Licaón se sentó en el váter y se mandó a recordar más de porqué ya no era ese monstruo. Su carácter belicoso ya no existía, no para con los humanos. Se había domesticado, sin tener realmente un amo. ¿Acaso no era eso lo que el Señor del Olimpo pretendía de él? ¿Domesticarlo? ¿Convertirlo en una persona servil, como los idiotas que le rendían pleitesía y lamían sus sandalias todo el día?

La ira volvió a envenenar su sangre, y se dio una cachetada para calmarse, y dejar de pensar como quién fue.

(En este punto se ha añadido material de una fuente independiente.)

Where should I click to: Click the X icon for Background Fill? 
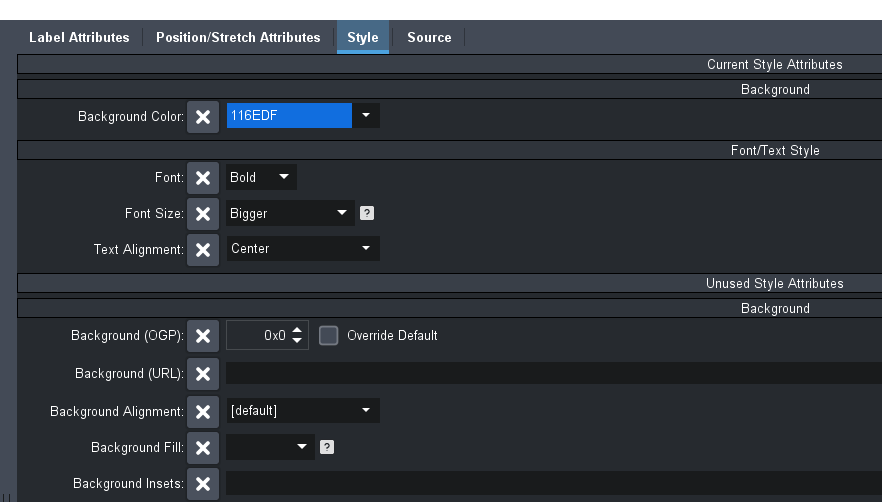pos(203,447)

-¡NO ERES ESE HOMBRE! ¡BASTA! -se gritó, y le mostró al espejo unos colmillos anormalmente largos y agudos que sobresalían en su perfecta dentadura blanca y pareja. No pudo evitar que algunas lágrimas bajaran sobre sus mejillas, destrozado por la culpa y el rencor- ¡YA NO ERES ESE MONSTRUO!

Pero no sabía si, en el remoto caso de que volviera a ver a Zeus, le gustaría darle una patada en el culo o agradecerle lo que le había hecho. Su orgullo no se lo permitiría, por supuesto, pero sin duda le había dado la inmortalidad y tiempo para redimirse... Aunque también había “inventado” una de las más destructivas raza de monstruos en el proceso...

Nunca más volvería a ser lo que fue gracias a miles de años en su vida entrenando y mejorando como persona para no serlo, pero tampoco sería realmente un hombre. No había mujer mortal que quisiera tener al hijo de un monstruo. ¿Quién iba a creer eso? ¿Quién iba a convivir con eso, sin enloquecer?

¡NADIE!

Tenía que pagar su condena solo, le parecía hasta correcto. Ya no le importaba nada, excepto no lastimar a nadie inocente, no seguir manchando sus manos. No tenía forma de retribuir el mal que había hecho, lo menos que podía hacer era seguir adelante sin crear más problemas, y aceptar lo que Zeus le había hecho, como que aún no había logrado. Porque estaba completamente resignado a su vida, pero eso no quería decir que la agradeciera.

No iba a envejecer nunca más. No iba a morir. No iba a ser perdonado… jamás.

Eso era lo que hacían tres mil años de castigo.

TRES MIL AÑOS DE CULPA.

... y sólo dos mil quinientos de arrepentimiento verdadero.